Does indexes work with group function in oracle?

I am running following query.
SELECT Table_1.Field_1,
Table_1.Field_2,
SUM(Table_1.Field_5) BALANCE_AMOUNT
FROM Table_1, Table_2
WHERE Table_1.Field_3 NOT IN (1, 3)
AND Table_2.Field_2 <> 2
AND Table_2.Field_3 = 'Y'
AND Table_1.Field_1 = Table_2.Field_1
AND Table_1.Field_4 = '31-oct-2011'
GROUP BY Table_1.Field_1, Table_1.Field_2;
I have created index for columns (Field_1,Field_2,Field_3,Field_4) of Table_1 but the index is not getting used.
If I remove the SUM(Table_1.Field_5) from select clause then index is getting used.
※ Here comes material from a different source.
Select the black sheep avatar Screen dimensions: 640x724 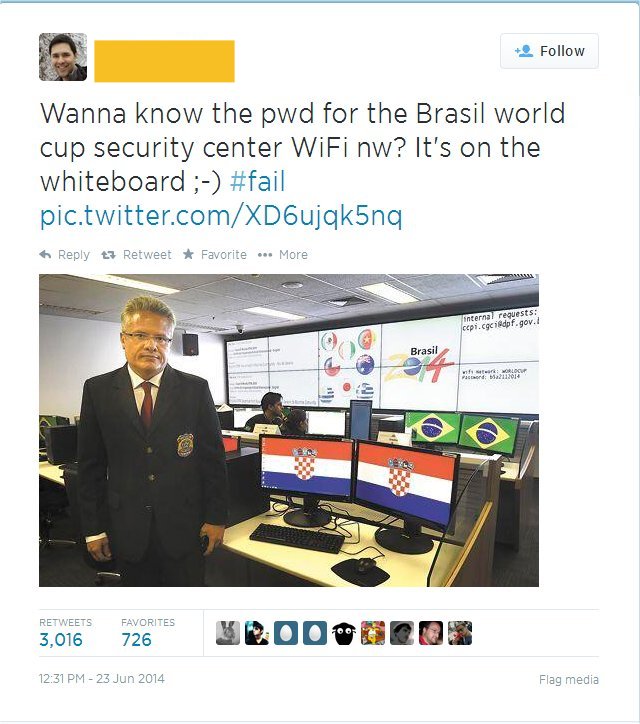(344, 633)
I am confused if optimizer is not using this index or its because of SUM() function I have used in query.
Please share your explaination on the same.
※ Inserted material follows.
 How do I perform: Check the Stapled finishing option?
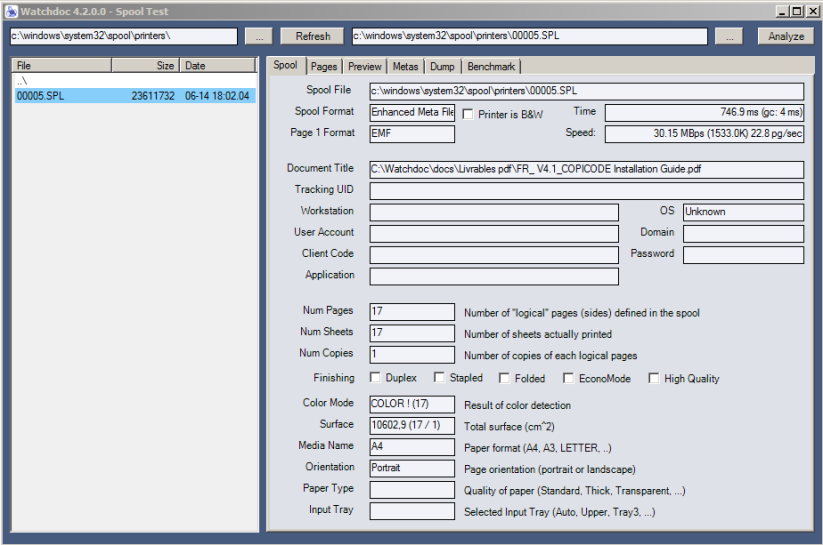click(439, 378)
When you remove the SUM you also remove field_5 from the query. All the data needed to answer the query can then be found in the index, which may be quicker than scanning the table. If you added field_5 to the index the query with SUM might use the index.
If your query is returning the large percentage of table's rows, Oracle may decide that doing a full table scan is cheaper than "hopping" between the index and the table's heap (to get the values in Table_1.Field_5).
Try adding Table_1.Field_5 to the index (thus covering the whole query with the index) and see if this helps.
See the Index-Only Scan: Avoiding Table Access at Use The Index Luke for conceptual explanation of what is going on.
As you mentioned, the presence of the summation function results in the the Index being overlooked.
There are function based indexes:
A function-based index includes columns that are either transformed by a function, such as the UPPER function, or included in an expression, such as col1 + col2.
Defining a function-based index on the transformed column or expression allows that data to be returned using the index when that function or expression is used in a WHERE clause or an ORDER BY clause. Therefore, a function-based index can be beneficial when frequently-executed SQL statements include transformed columns, or columns in expressions, in a WHERE or ORDER BY clause.
However, as with all, function based indexes have their restrictions:
Expressions in a function-based index cannot contain any aggregate functions. The expressions must reference only columns in a row in the table.
Though I see some good answers here couple of important points are being missed -
SELECT Table_1.Field_1,
Table_1.Field_2,
SUM(Table_1.Field_5) BALANCE_AMOUNT
FROM Table_1, Table_2
WHERE Table_1.Field_3 NOT IN (1, 3)
AND Table_2.Field_2 <> 2
AND Table_2.Field_3 = 'Y'
AND Table_1.Field_1 = Table_2.Field_1
AND Table_1.Field_4 = '31-oct-2011'
GROUP BY Table_1.Field_1, Table_1.Field_2;
Saying that having SUM(Table_1.Field_5) in select clause causes index not to be used in not correct. Your index on (Field_1,Field_2,Field_3,Field_4) can still be used. But there are problems with your index and sql query.
Since your index is only on (Field_1,Field_2,Field_3,Field_4) even if your index gets used DB will have to access the actual table row to fetch Field_5 for applying filter. Now it completely depends on the execution plan charted out of sql optimizer which one is cost effective. If SQL optimizer figures out that full table scan has less cost than using index it will ignore the index. Saying so I will now tell you probable problems with your index -
As others have states you could simply add Field_5 to the index so that there is no need for separate table access.
Your order of index matters very much for performance. For eg. in your case if you give order as (Field_4,Field_1,Field_2,Field_3) then it will be quicker since you have equality on Field_4 -Table_1.Field_4 = '31-oct-2011'. Think of it this was -
Table_1.Field_4 = '31-oct-2011' will give you less options to choose final result from then Table_1.Field_3 NOT IN (1, 3). Things might change since you are doing a join. It's always best to see the execution plan and design your index/sql accordingly.